Ketorolac for Postoperative Pain Management in Children
- First Online:
- Cite this article as:
- Forrest, J.B., Heitlinger, E.L. & Revell, S. Drug-Safety (1997) 16: 309. doi:10.2165/00002018-199716050-00003
- 165 Downloads
Ketorolac is a nonsteroidal anti-inflammatory drug (NSAID) with potent analgesic effects and a relatively low incidence of adverse effects. Numerous clinical trials of postoperative pain treatment in children have shown that ketorolac is as effective as the major opioid analgesics, such as morphine, and more effective than codeine.
The pharmacokinetics of ketorolac differ in children compared with adult patients after surgery. In children, the volume of distribution (Vd) of ketorolac is increased by as much as 2-fold relative to that in adults. The plasma clearance (CL) of ketorolac is also higher in children, probably because of lower binding to plasma proteins. However, the elimination half-life (t½β) of ketorolac is similar in children and adults because t½β is directly proportional to Vd but inversely proportional to CL. These pharmacokinetic differences indicate that a higher relative dosage is required in children, but the dosage interval is similar in children and adults.

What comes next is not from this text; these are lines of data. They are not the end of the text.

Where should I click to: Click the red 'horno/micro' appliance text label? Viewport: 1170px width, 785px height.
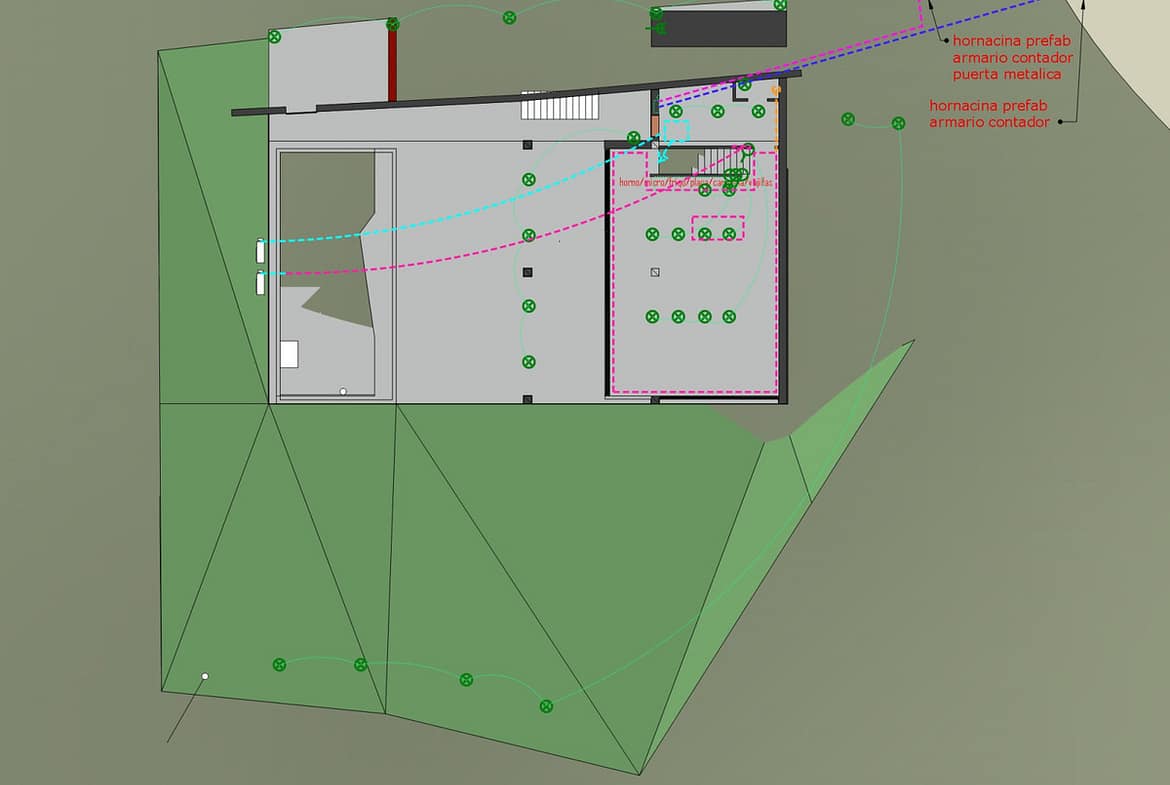tap(695, 183)
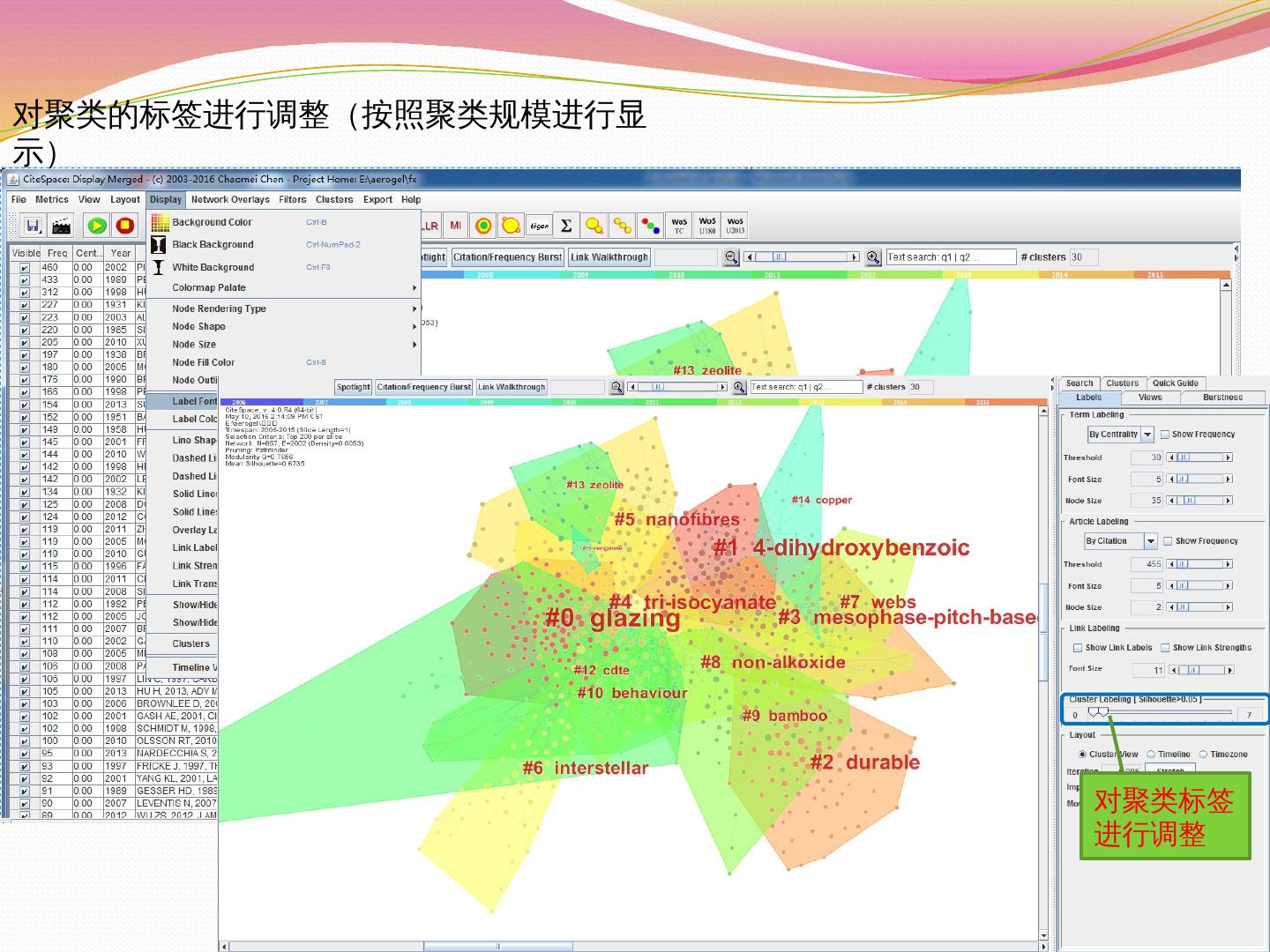The height and width of the screenshot is (952, 1270).
Task: Click the Sigma summation icon
Action: click(566, 226)
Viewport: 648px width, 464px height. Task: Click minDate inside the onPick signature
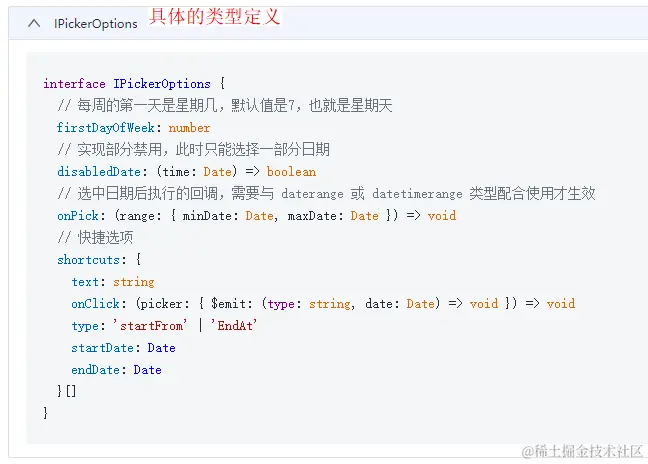[x=207, y=216]
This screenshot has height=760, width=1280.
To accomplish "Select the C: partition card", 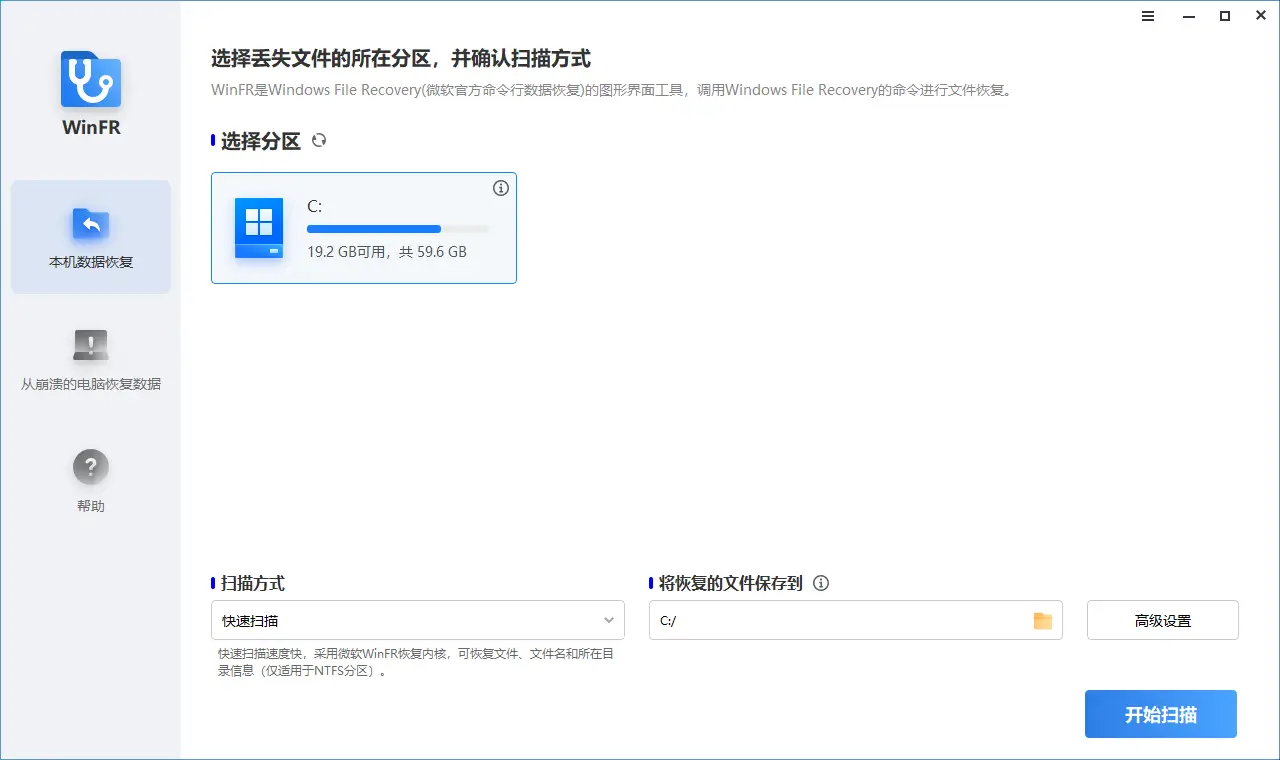I will (x=363, y=228).
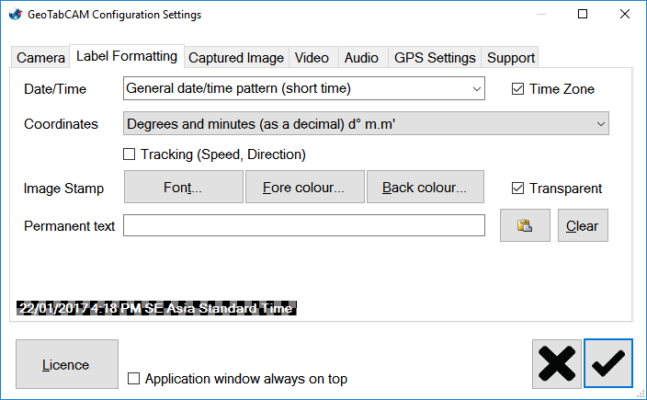Cancel settings with the X button

[556, 364]
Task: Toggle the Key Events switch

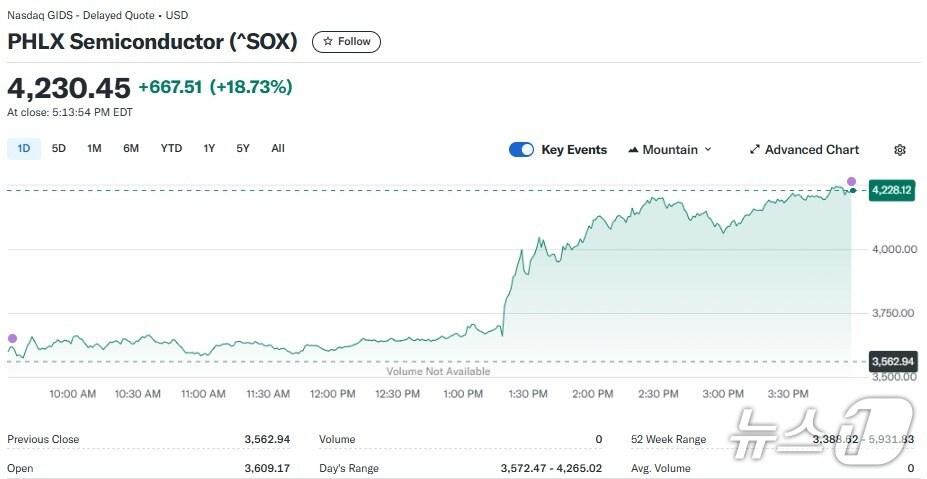Action: click(x=521, y=150)
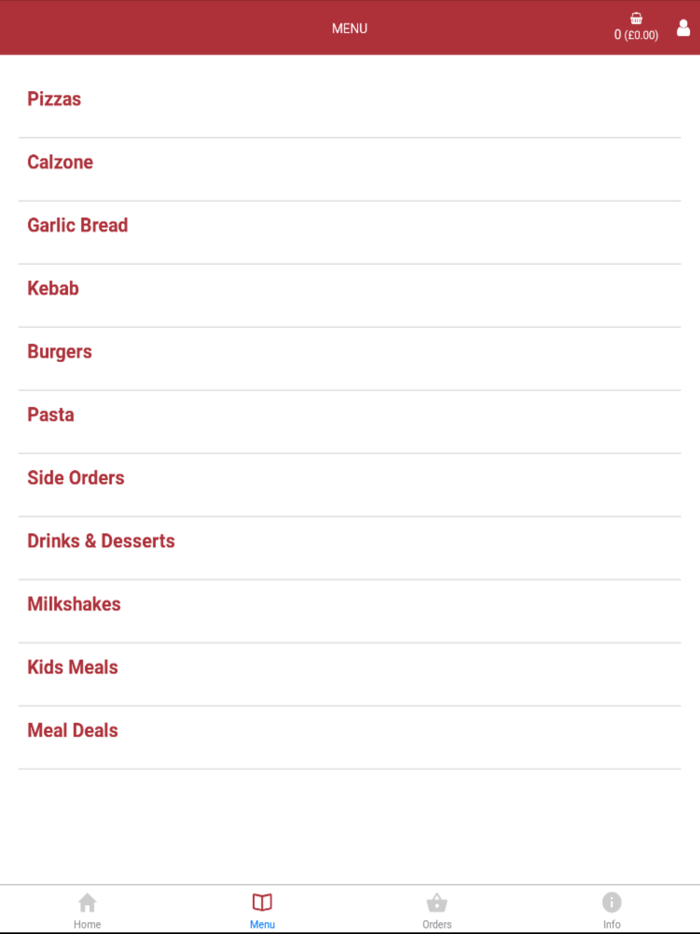The image size is (700, 934).
Task: Open the Side Orders list
Action: pyautogui.click(x=76, y=477)

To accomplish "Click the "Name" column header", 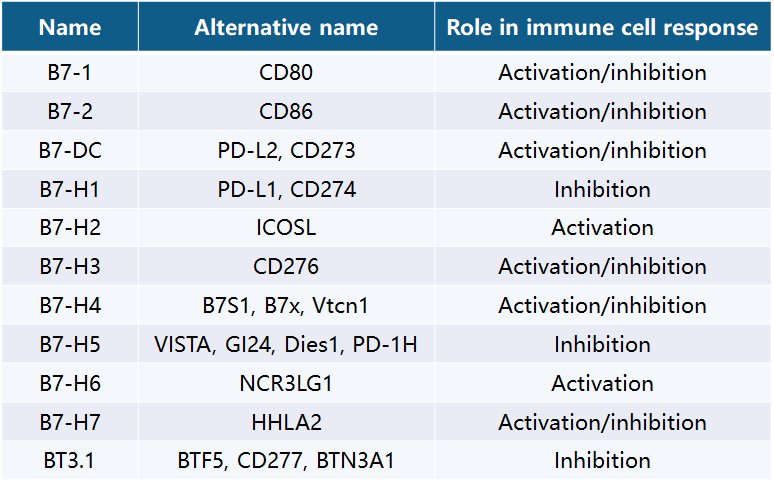I will (x=70, y=27).
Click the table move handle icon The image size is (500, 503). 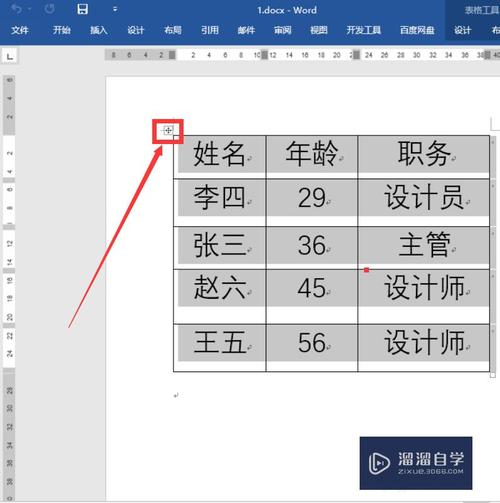coord(168,130)

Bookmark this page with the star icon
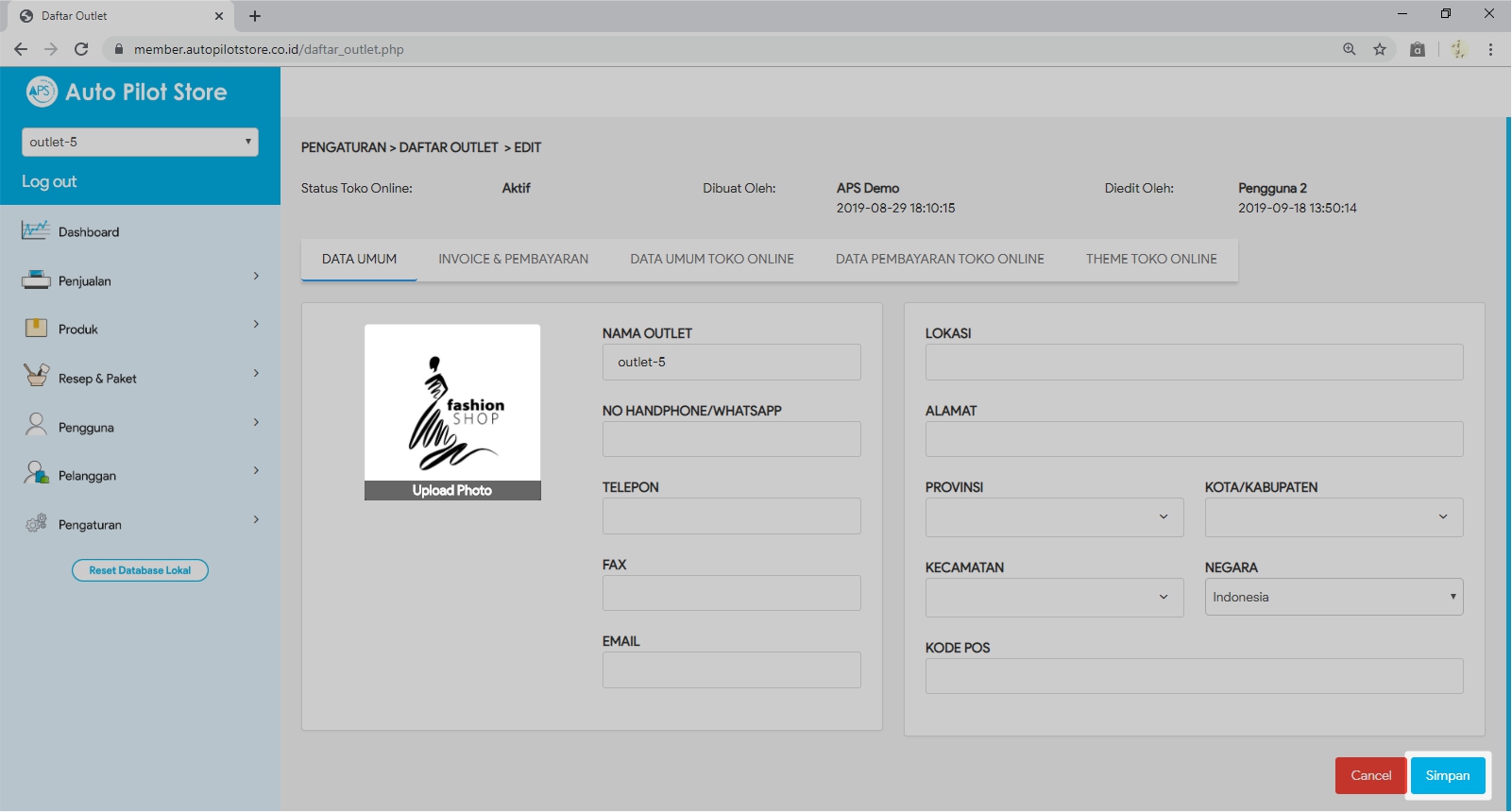coord(1380,49)
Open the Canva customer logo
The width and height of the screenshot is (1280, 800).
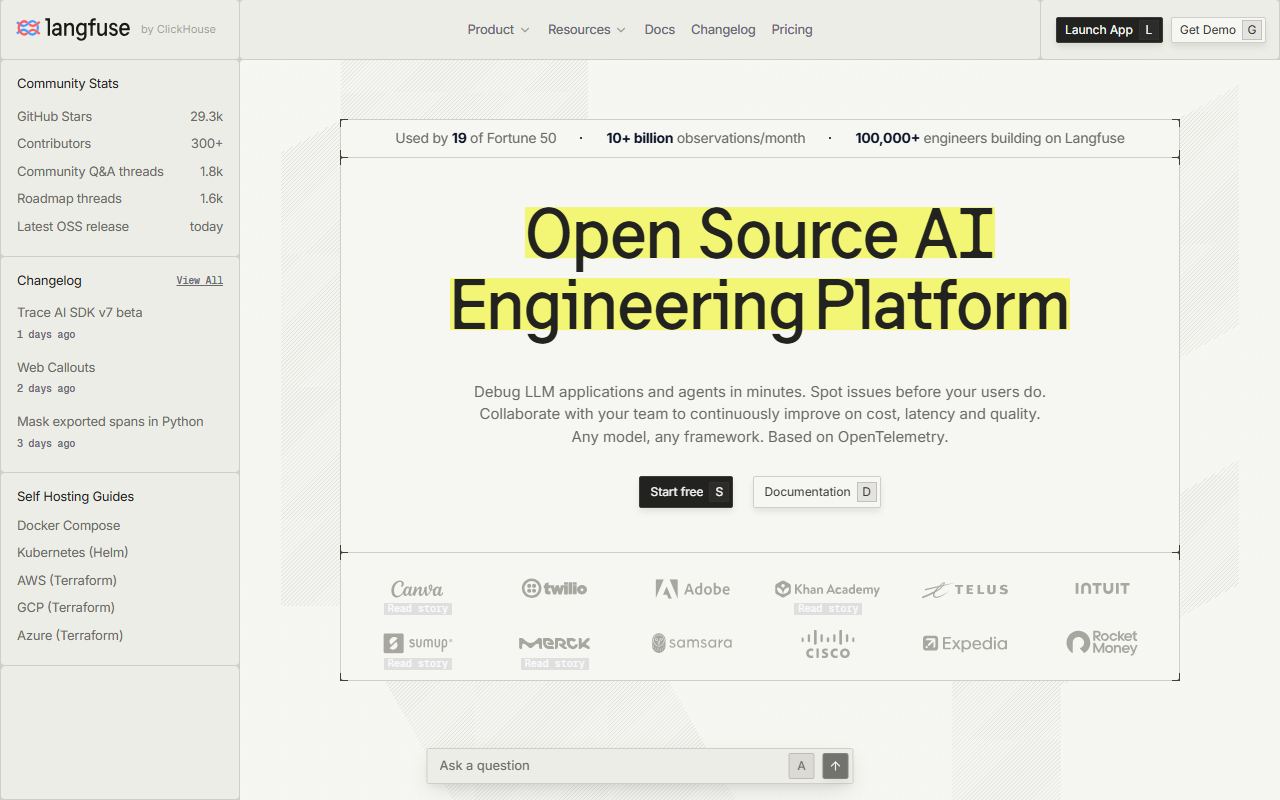pyautogui.click(x=417, y=589)
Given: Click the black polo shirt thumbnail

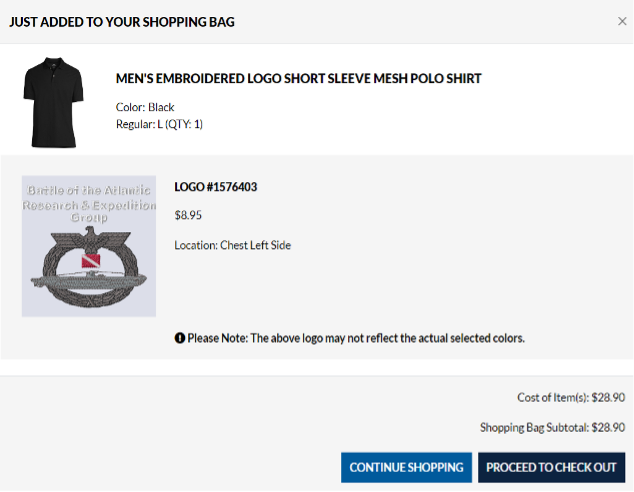Looking at the screenshot, I should (56, 101).

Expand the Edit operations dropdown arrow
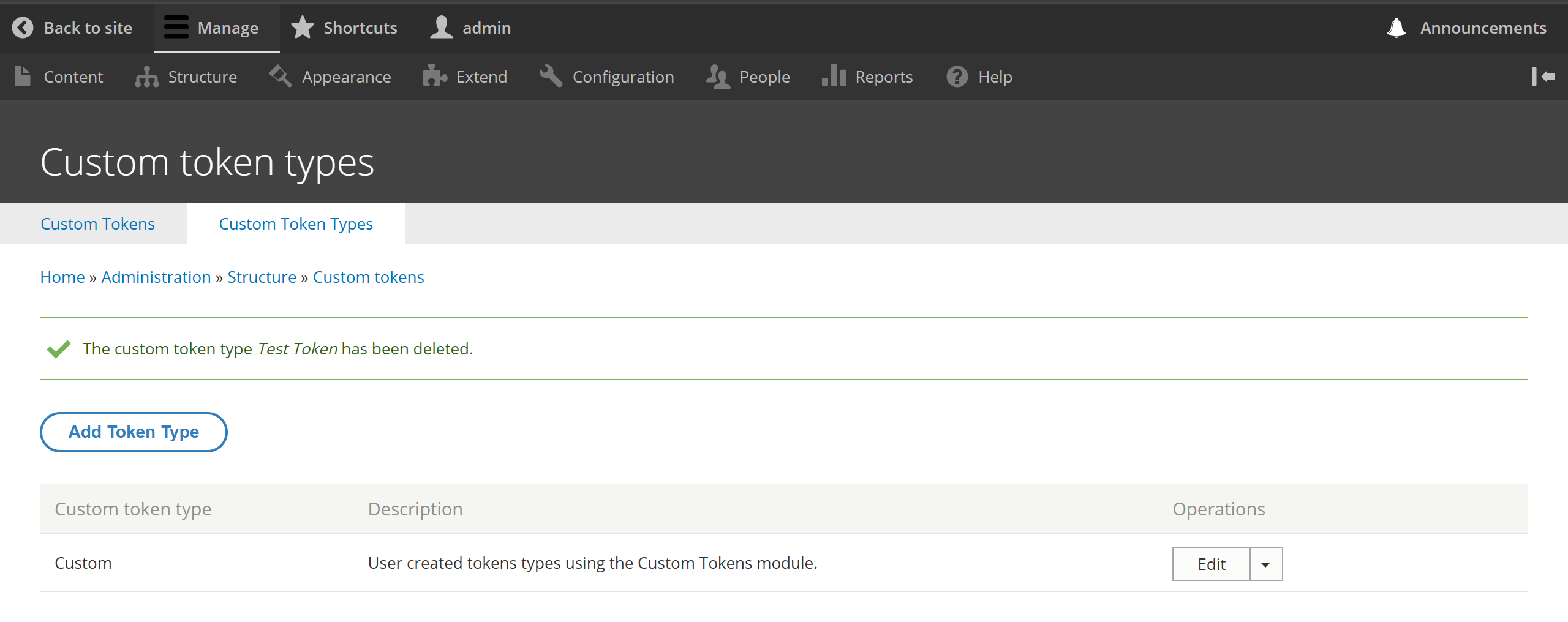point(1265,564)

Ketorolac can be administered intravenously, intramuscularly or orally. The intravenous route is preferred during the immediate postoperative period, until the patient can tolerate oral medication. Intramuscular injections are not recommended in children, unless the intravenous route is unavailable. The recommended intravenous dosage of ketorolac in children is 0.5 mg/kg, followed either by bolus injections of 1.0 mg/kg every 6 hours or an intravenous infusion of 0.17 mg/kg/h. The maximum daily dosage is 90mg, and the maximum duration of treatment is 48 hours. The recommended oral dosage is 0.25 mg/kg to a maximum of 1.0 mg/kg/day, with a maximum duration of 7 days. Older children may require somewhat lower dosages, while infants and young children may require slightly higher dosages to achieve the same level of pain relief. Ketorolac is not recommended for use in infants aged <1 year.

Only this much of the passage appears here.